O patamar é o mais elevado desde abril de 2021, período marcado pelos efeitos da pandemia de Covid-19, quando a dívida alcançou 82,6% do PIB. O índice também se aproxima do recorde histórico de 87,7% do PIB, registrado durante a crise sanitária.
Economistas acompanham esse indicador por refletir a capacidade do setor público de honrar seus compromissos financeiros. O aumento da dívida tende a elevar a percepção de risco fiscal, pressionar o custo de financiamento do país e dificultar a redução das taxas de juros ao longo do tempo, com impactos sobre investimentos, crédito e crescimento econômico.
Pelo critério adotado pelo Fundo Monetário Internacional (FMI), que inclui os títulos públicos mantidos na carteira do Banco Central, a dívida brasileira é ainda maior: 95,8% do PIB em junho, muito próxima do recorde de 96,7% registrado em fevereiro de 2021.

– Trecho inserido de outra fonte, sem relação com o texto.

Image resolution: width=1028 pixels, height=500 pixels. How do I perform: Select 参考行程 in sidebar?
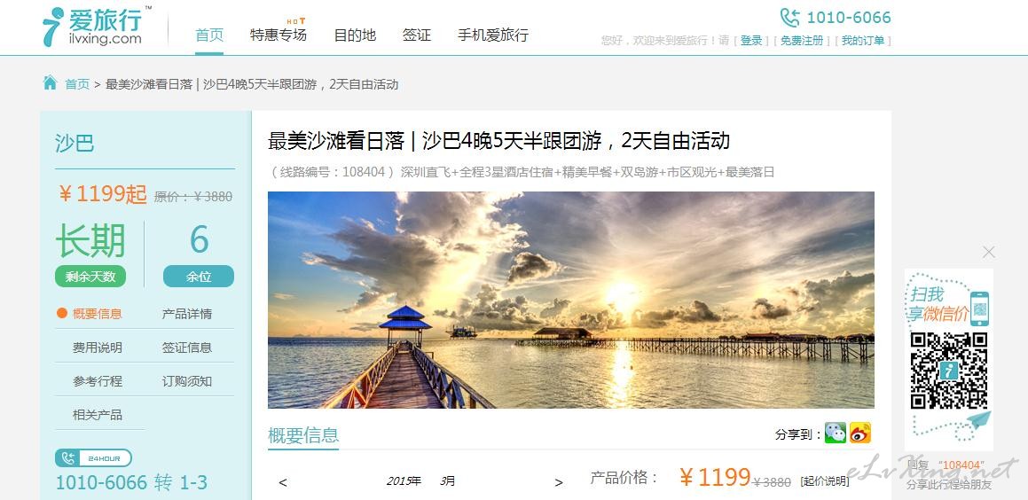(97, 381)
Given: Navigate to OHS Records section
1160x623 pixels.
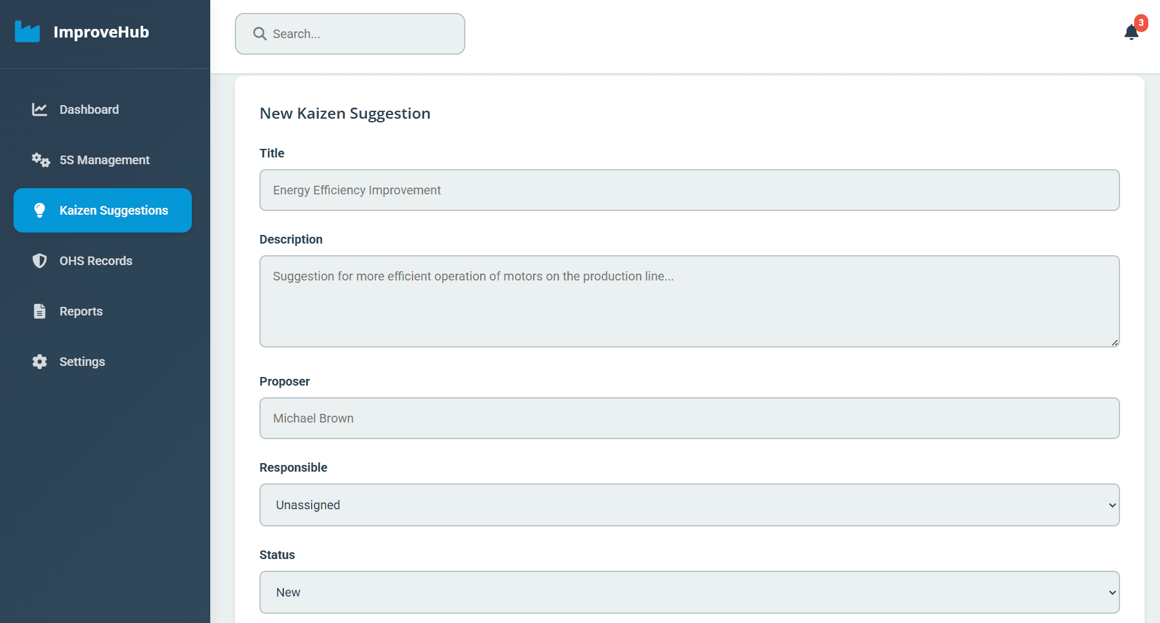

A série histórica do Banco Central, iniciada em 2001, mostra que a dívida brasileira estava em torno de 67% do PIB naquele período. Ao final de 2025, pelo padrão do FMI, o endividamento do Brasil alcançou 93,4% do PIB, superando a média das economias emergentes (73,6%), da América Latina (71,1%), do Oriente Médio, da Ásia Central e da África Subsaariana.
Os números reforçam os desafios da política fiscal brasileira e evidenciam a necessidade de equilíbrio entre receitas e despesas públicas para conter o avanço da dívida e preservar a confiança na economia.